Among many developments, FamilySearch plans to digitize millions of more genealogical records, improve computer-assisted indexing and provide more volunteer experiences.

Advances in computer-assisted indexing and other digital innovations, new volunteer experiences, the largest family history conference in the world and, of course, more genealogy records — are all part of what FamilySearch is planning for patrons in 2024. 

FamilySearch, an international family history website sponsored by The Church of Jesus Christ of Latter-day Saints, offered a preview of its plans for the coming year in a news release on Jan. 17.

Here is what Latter-day Saints can expect to see at FamilySearch:

Access to more family history records

FamilySearch will continue to work with record custodians and other organizations worldwide to digitize millions of more historical records, to preserve them and make them more widely available.

FamilySearch will continue to digitize records in more than 75 countries across Africa, Asia, Europe, North America, South America and Oceania, with significant new additions coming for collections in Peru and Portugal.
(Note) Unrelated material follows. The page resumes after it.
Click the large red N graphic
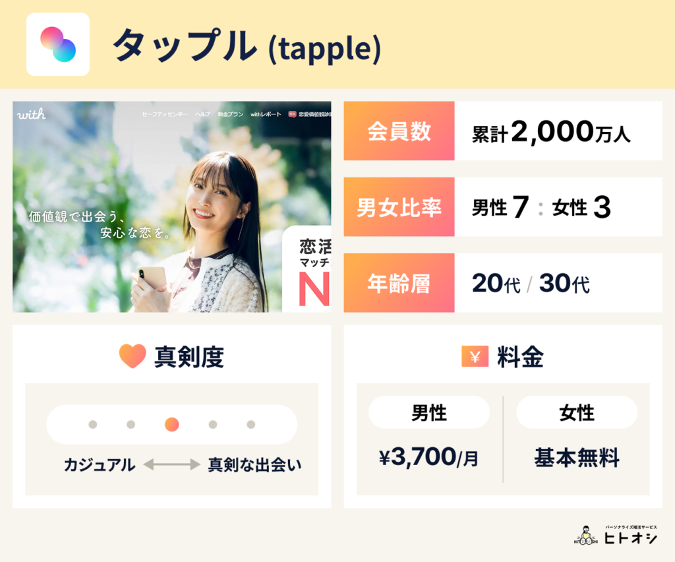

Last year, FamilySearch collaborated with Ancestry and the Library and Archives Canada to make the 1931 Canada census available for free research. FamilySearch will add the full 1921 Canada census this year.

FamilySearch will also continue to gather oral genealogies from Africa, as well as other unique record sets, and make them digitally searchable. This search feature will allow patrons to explore the oral genealogies from more than 15 African countries by tribe, village and surname with access to photos, audio recordings and lineages preserved through interviews.

Computer-assisted indexing

In 2024, FamilySearch plans to improve its computer-assisted indexing algorithms to recognize and index historical genealogical records in Italian, Spanish, Portuguese and English. This handwriting recognition technology, combined with the contributions of online volunteers, will make millions of document images text-searchable faster and enable more people to discover their family heritage.

Full-text search

On a related note, FamilySearch has been leveraging its AI-powered handwriting recognition technology to also improve its record search experience

In 2024, FamilySearch hopes to make the search experience more powerful by adding full-text search capability to select record sets.